Vladimir Putin has changed all that in a renascent Federation and his own very personal mourning of the passing of power and prestige of the USSR, both of which he speedily set about reasserting; his nostalgia impelling a new confidence in Russia's entitlements of which several provinces in Georgia and then the reclaiming of Ukraine's east along with the Crimean earning him pride and prestige in Russia and vibrant condemnation in the rest of the world. Since then, Russia's re-entry to the Middle East and collaboration and support of Syrian tyrant Bashar al-Assad, and accommodation with Turkey and Iran have given Russia added confidence.
"The world has not forgotten the cynical lies Russia employed to justify its aggression and mask its attempted annexation of Ukrainian territory. [The United States denounces] the worsening repression by Russia's occupation regime in Crimea."
"The United States calls on Russia to release all of the Ukrainians, including members of the Crimean Tatar community, it has imprisoned in retaliation for their peaceful dissent."
"The United States will maintain respective sanctions against Russia until the Russian government returns control of Crimea to Ukraine and fully implements the Minsk agreements."
"Crimea is Ukraine and must be returned to Ukraine’s control.During the past five years, Russian occupation authorities have engaged in an array of abuses in a campaign to eliminate all opposition to its control over Crimea."
U.S. Secretary of State Mike Pompeo
U.S. President Donald Trump meets with Russian President Vladimir Putin in Helsinki, Finland, on July 16, 2018.   KEVIN LAMARQUE/Reuters
NATO, it seems, is not in trouble, as it appeared when its purpose for existence was challenged by the collapse of the USSR. The very man who is invested in bestowing unto the Russian Federation some of the power and prestige elements of the Soviet Union, through his implied threats and his fulminations against the West interfering in Russia's business, furious that former allies have chosen to distance themselves in their eagerness to join the European Union and NATO, has ensured that NATO members have reacted by firming up their allegiance.

NATO's divisions are nowhere near as visible now as they were, for example during the Obama presidency. With the ascension of a president with whom most NATO members feel they have little in common, they have instead of disintegrating the union, re-integrated it into a power structure close to what it once exemplified in its challenge to the Soviet Union. Where not too long ago NATO members cut defence spending leaving the United States to shoulder the burden of financing NATO, most are now reversing that course.

Which didn't stop Donald Trump from berating them in 2016 for failing to commit to a fair share, threatening to have his administration leave NATO unless things improved. But the real force behind NATO's resurgence is Vladimir Putin , his military interventions in Georgia and Ukraine to dissuade non-NATO countries from dependence on NATO. Turkey remains an outlier, with its decision to take on military weaponry of Russian design and manufacture, more than adequate reason to invite it to leave, alongside its increasingly tyrannical Recep Tayyip Erdogan's Islamist resurgence.
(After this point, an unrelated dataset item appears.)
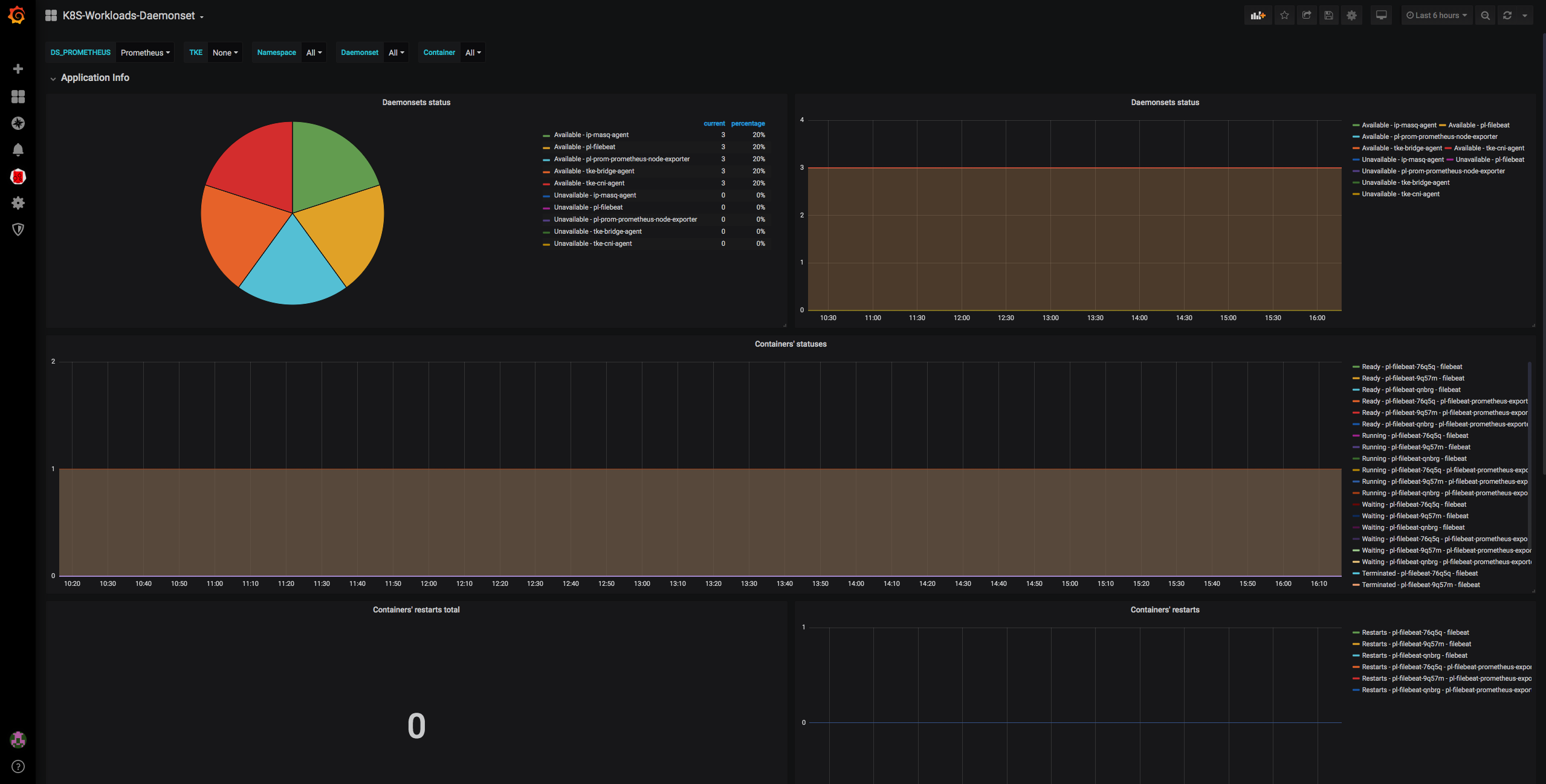Screen dimensions: 1546x784
Task: Toggle Ready - pl-filebeat-76q5q - filebeat series
Action: (1412, 367)
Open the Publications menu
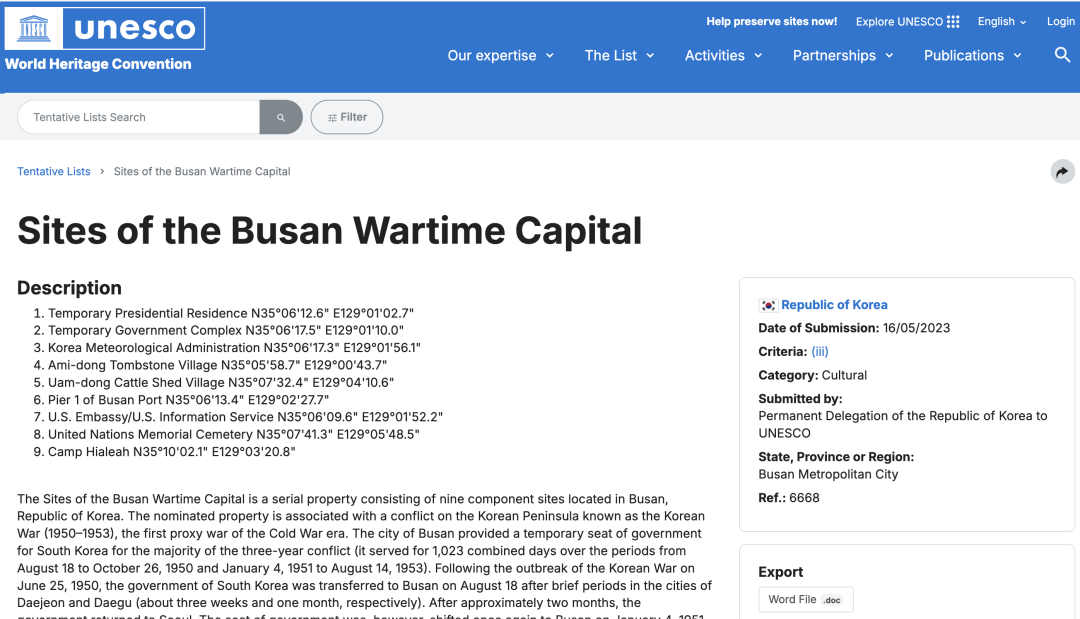 point(972,56)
NATO has committed its allies' troops to eastern Europe and Baltic countries in the prevention of Russian military aggression. France and Germany have suggested the creation of a "European Army", to add military power to NATO's Europe faction. It is a confused Europe, however, when one of its strongest members, Germany, remains dependent on Russia as an energy source. Add to that less physical military jostling about and an increase in cyber attacks, and much has changed, even while Russia clings to its modernized technologically advanced military assets.

All of which incline NATO and its members, all suspicious and fearful of President Putin's proclivity for the unexpected to form a closer bond in unified opposition to his expansionary plans.